■ **THE TASK**
As soon as the line containing "This screenshot has height=472, width=711." appears, start repeating lines exactly and continue to the end of the entries; please skip pictures.

---

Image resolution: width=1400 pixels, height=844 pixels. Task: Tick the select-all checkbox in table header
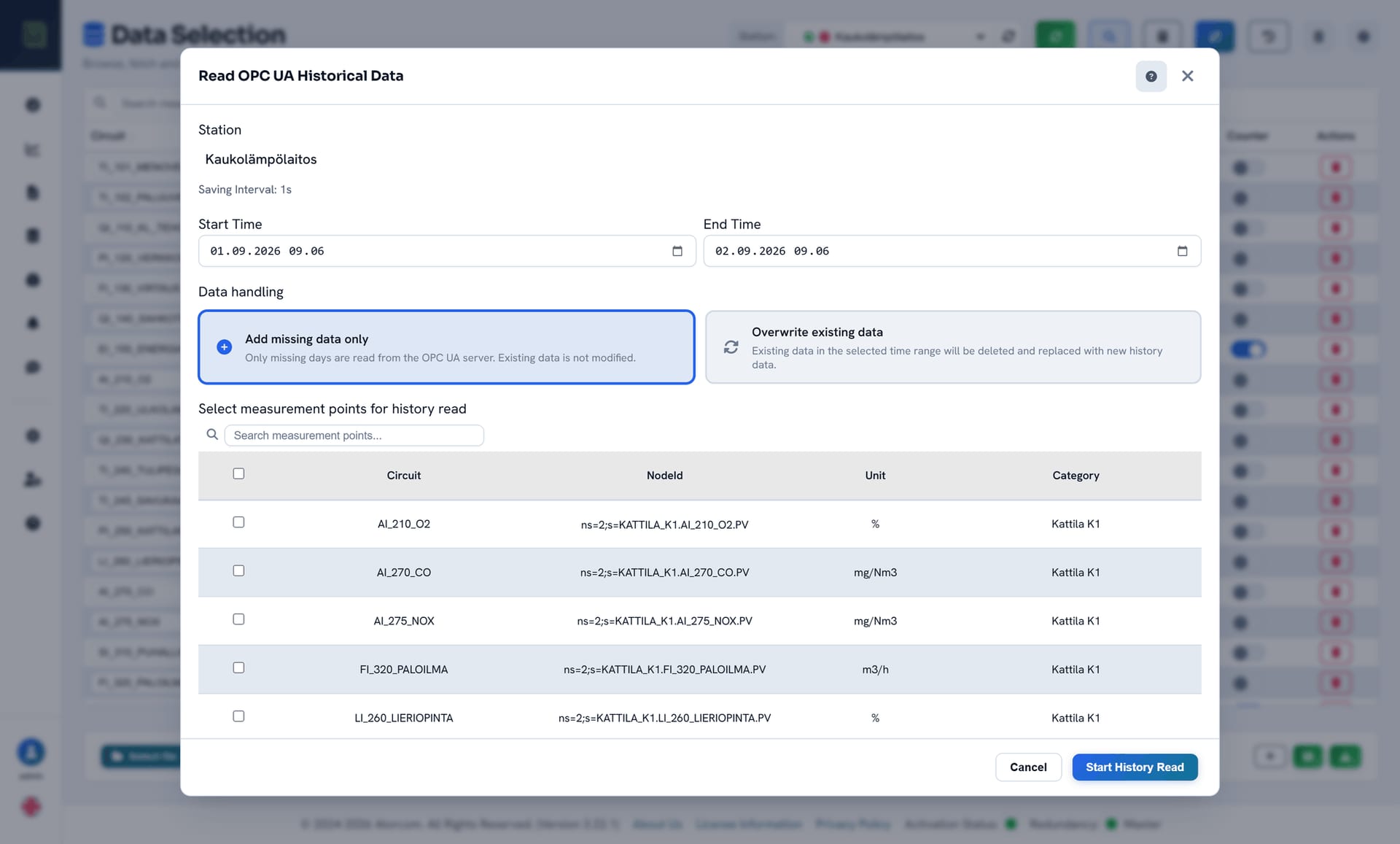[238, 473]
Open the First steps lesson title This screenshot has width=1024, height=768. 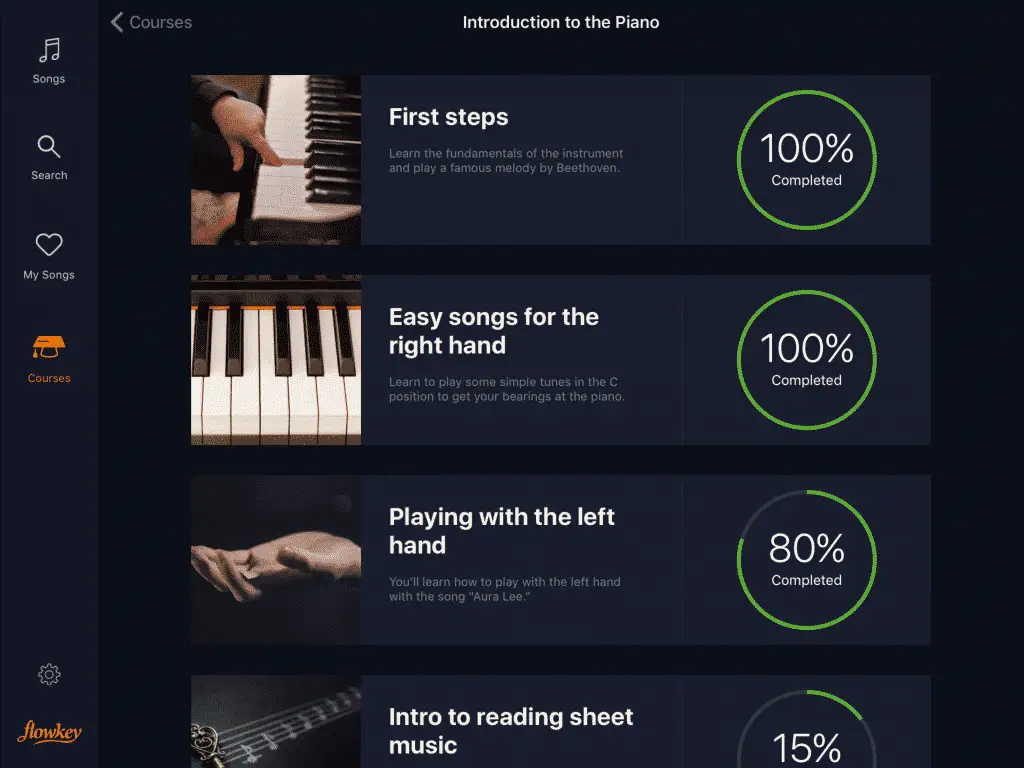click(x=449, y=117)
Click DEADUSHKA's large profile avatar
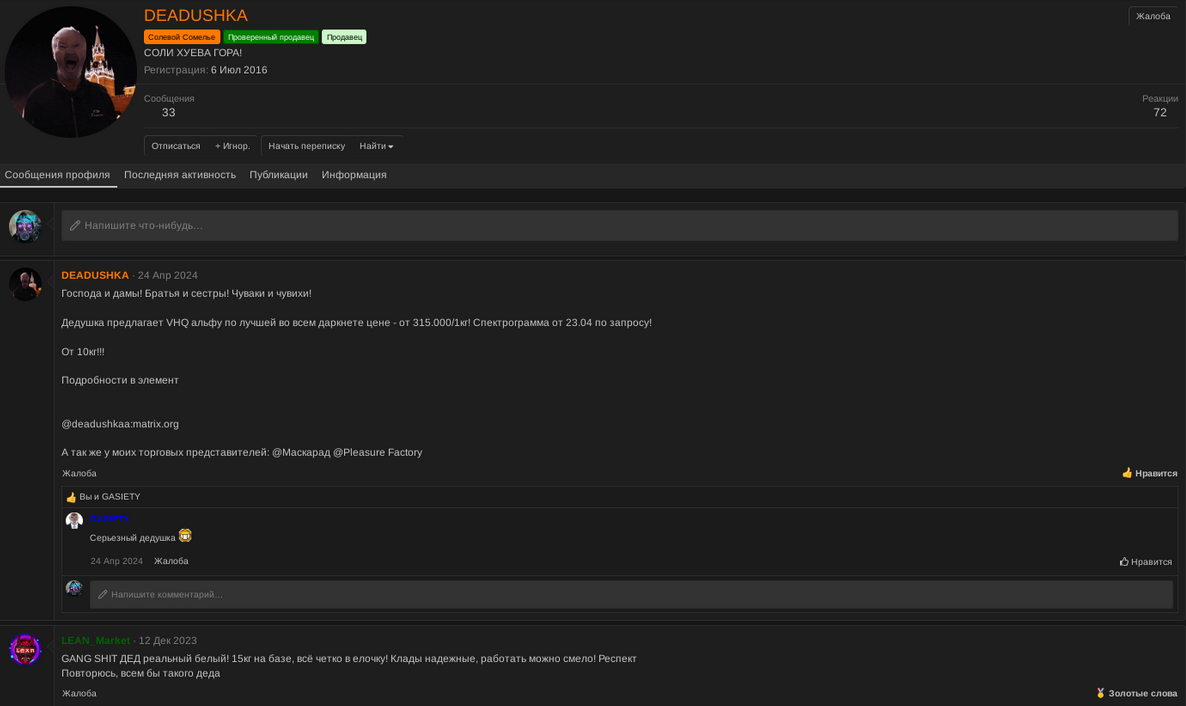 point(70,72)
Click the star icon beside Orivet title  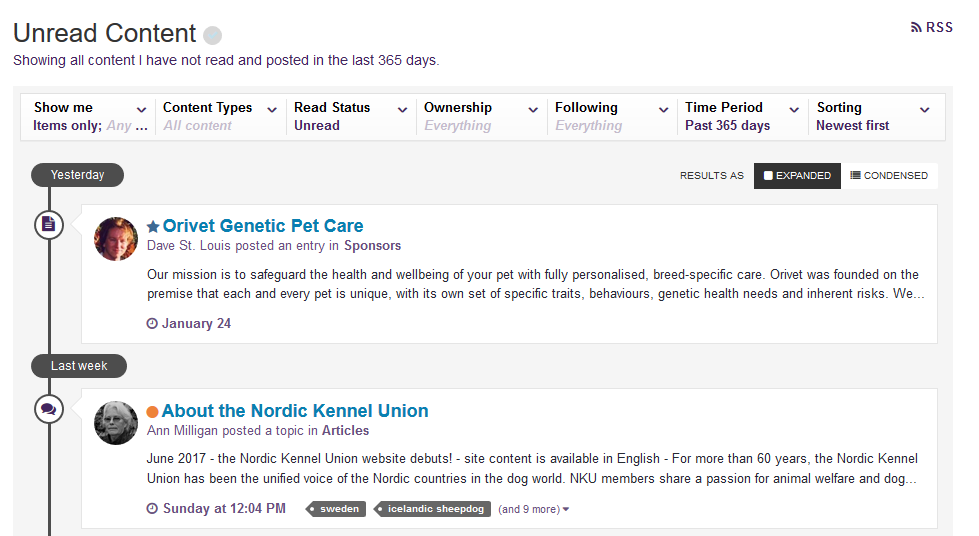coord(153,227)
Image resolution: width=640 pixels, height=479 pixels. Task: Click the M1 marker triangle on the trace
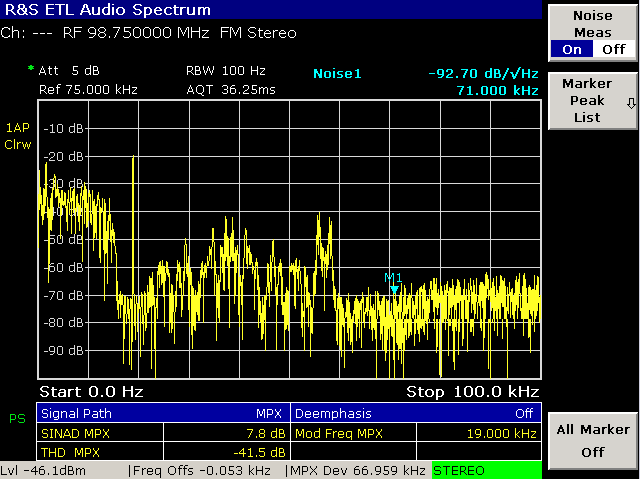[394, 290]
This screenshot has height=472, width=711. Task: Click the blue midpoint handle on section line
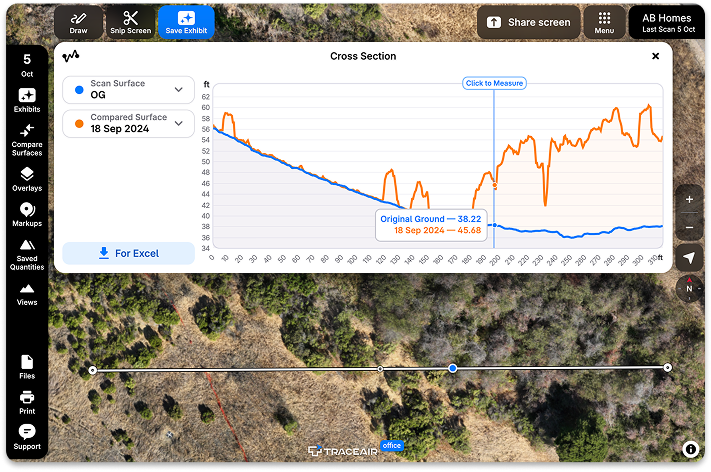tap(453, 369)
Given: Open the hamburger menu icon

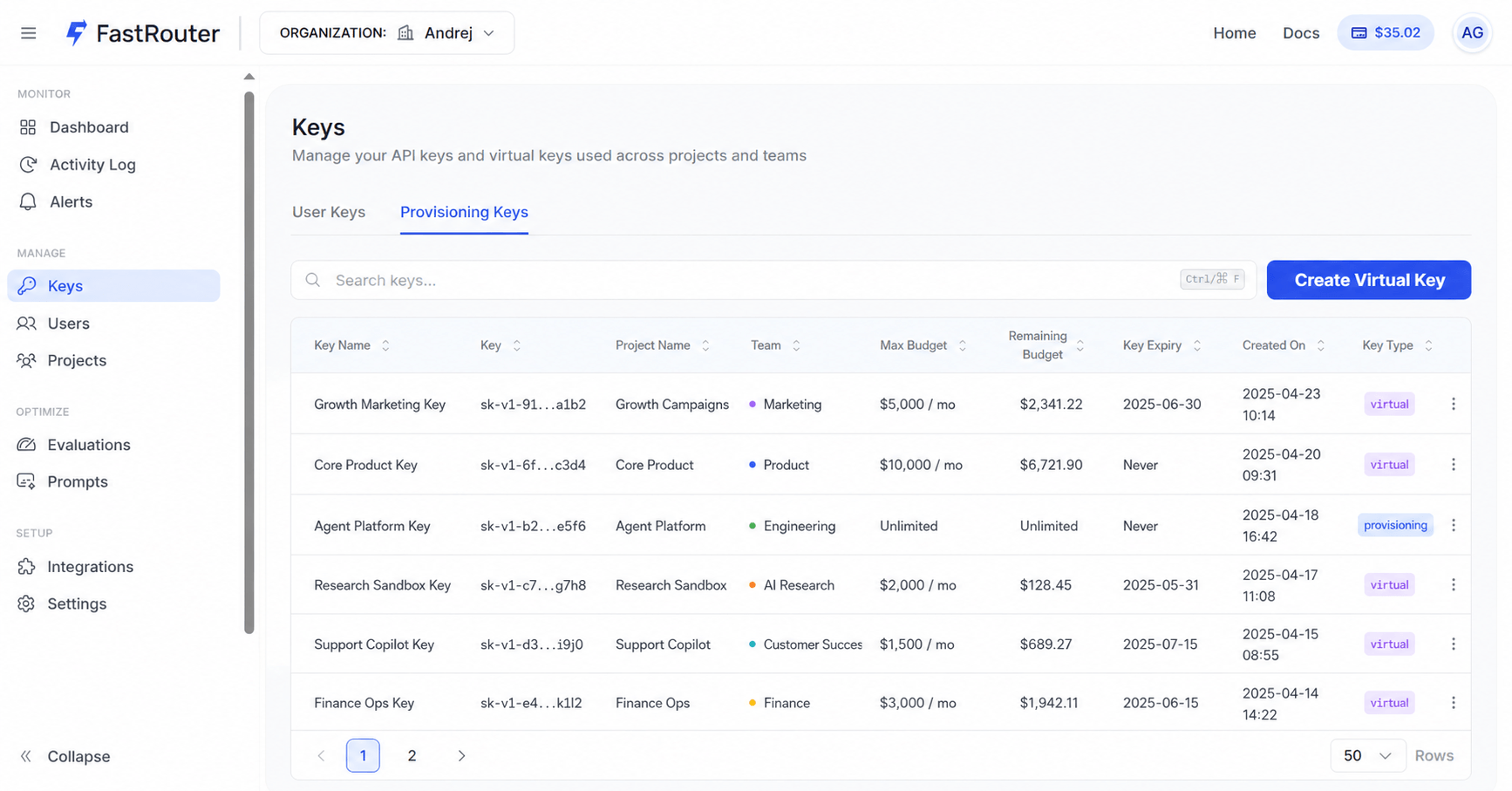Looking at the screenshot, I should tap(29, 33).
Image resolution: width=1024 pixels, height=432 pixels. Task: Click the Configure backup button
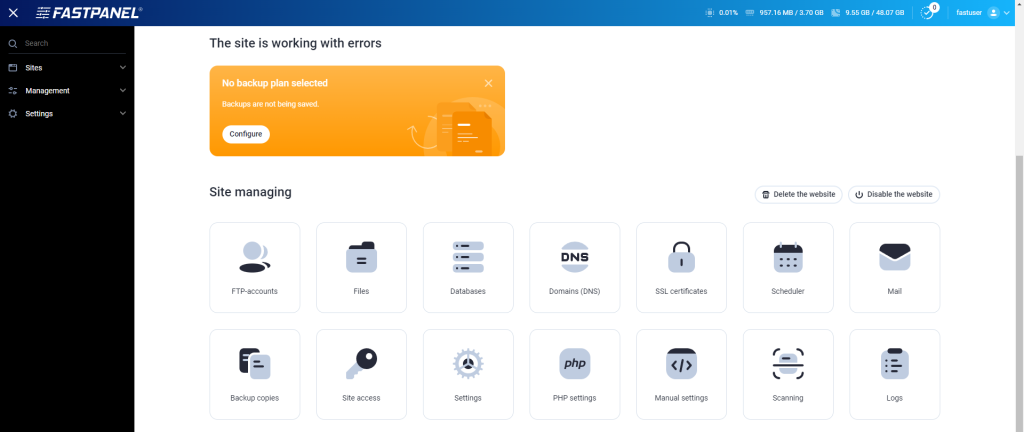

---

■ **RESPONSE TO THE EXERCISE**
This screenshot has height=472, width=711. Task: Click the blue midpoint handle on section line
tap(453, 369)
Given: Open the hamburger menu icon

Looking at the screenshot, I should tap(29, 33).
Image resolution: width=1024 pixels, height=432 pixels. Task: Click the Configure backup button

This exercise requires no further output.